The financial woes befalling our public schools are leaving education prey to the same malevolent forces, as charter schools become more popular and the current Secretary of Education enforces policies tantamount to wholesale privatization. What is education now but a money game, a place where lawyers lie in gluttonous wait, all too eager to strengthen their reputations while lining their pockets with a litany of litigation? My former superintendent began his inaugural speech to our district with the mantra, “No more lawsuits.”
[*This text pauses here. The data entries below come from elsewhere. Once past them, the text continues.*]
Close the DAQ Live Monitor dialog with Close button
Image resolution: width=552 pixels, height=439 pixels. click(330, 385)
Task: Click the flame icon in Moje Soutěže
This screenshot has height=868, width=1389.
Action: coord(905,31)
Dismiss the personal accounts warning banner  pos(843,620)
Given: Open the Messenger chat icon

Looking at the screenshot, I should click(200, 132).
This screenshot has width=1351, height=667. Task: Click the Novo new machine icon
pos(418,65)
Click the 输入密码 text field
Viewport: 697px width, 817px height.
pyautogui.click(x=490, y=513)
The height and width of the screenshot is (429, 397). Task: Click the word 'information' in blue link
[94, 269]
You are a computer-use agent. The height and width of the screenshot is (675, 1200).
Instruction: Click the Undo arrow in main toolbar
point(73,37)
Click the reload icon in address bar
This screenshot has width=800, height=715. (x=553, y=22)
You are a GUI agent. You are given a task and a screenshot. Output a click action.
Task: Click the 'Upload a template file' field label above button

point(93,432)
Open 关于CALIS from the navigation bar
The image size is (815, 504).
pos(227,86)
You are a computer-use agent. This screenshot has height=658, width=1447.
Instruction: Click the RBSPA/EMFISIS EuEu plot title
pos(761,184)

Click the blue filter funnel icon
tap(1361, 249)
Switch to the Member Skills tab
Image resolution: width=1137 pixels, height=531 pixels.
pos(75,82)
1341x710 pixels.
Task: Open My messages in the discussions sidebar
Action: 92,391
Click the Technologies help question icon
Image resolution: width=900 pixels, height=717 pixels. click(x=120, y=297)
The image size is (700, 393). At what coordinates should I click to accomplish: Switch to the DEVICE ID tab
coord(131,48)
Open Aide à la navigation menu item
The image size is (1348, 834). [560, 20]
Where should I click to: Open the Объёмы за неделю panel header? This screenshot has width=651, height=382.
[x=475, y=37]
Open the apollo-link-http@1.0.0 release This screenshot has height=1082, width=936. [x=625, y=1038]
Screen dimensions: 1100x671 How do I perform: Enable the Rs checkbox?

What I began to better understand as I sat in the doctor’s office was that in 2010, America was suffering a catastrophic drought of substance the likes of which I had never seen in my lifetime (And I was born during Watergate!). The frolicking Ford years; Reagan’s shoot-em-up Western audacity; Clinton’s indiscretions, none of it compared to the complete lack of substance prevalent in American culture today. Is it just me, or do you get the sinking feeling that nobody really cares about anything? Or maybe people care. They just care about the wrong things. We pay lipservice to the environment; to human rights and the earthquake in Haiti; but what we really devote our energy to is vice. Vice is so prevalent in American society today that it forces even the most ardent among us to react to it. We are constantly having to defend ourselves, against what we say, who we say it to, lest we get sued. Doctors can’t make a diagnosis; teachers can’t advise; people can’t have an opinion, lest they get sued.
Civil rights in this country have faced a steady erosion since 9/11, turning what used to be an inalienable right (having an opinion) into a seditious thoughtcrime. Barack Obama’s friendship with Jeremiah Wright was considered a near fatal liability to him during the 2008 presidential campaign. Conservatives were quick to paint Obama, a former college professor and man of great intellect, as a “radical” who possessed nefarious ulterior motives for wanting to be president. Obama’s curiosity was never painted as a positive thing. Not once did any of the pundits, Democratic or Republican, put forth the view that a person interested in others’ opinions could actually be a good thing. What better way to deal with world leaders, some of whom do not share your views, than to be tolerant and hear them out? What could have been a seminal moment in American, and therefore, world history, was reduced to the familiar realm of fear-mongering and overhyped insecurity. Our golden moment was tarnished, and Obama has been encountering road blocks ever since.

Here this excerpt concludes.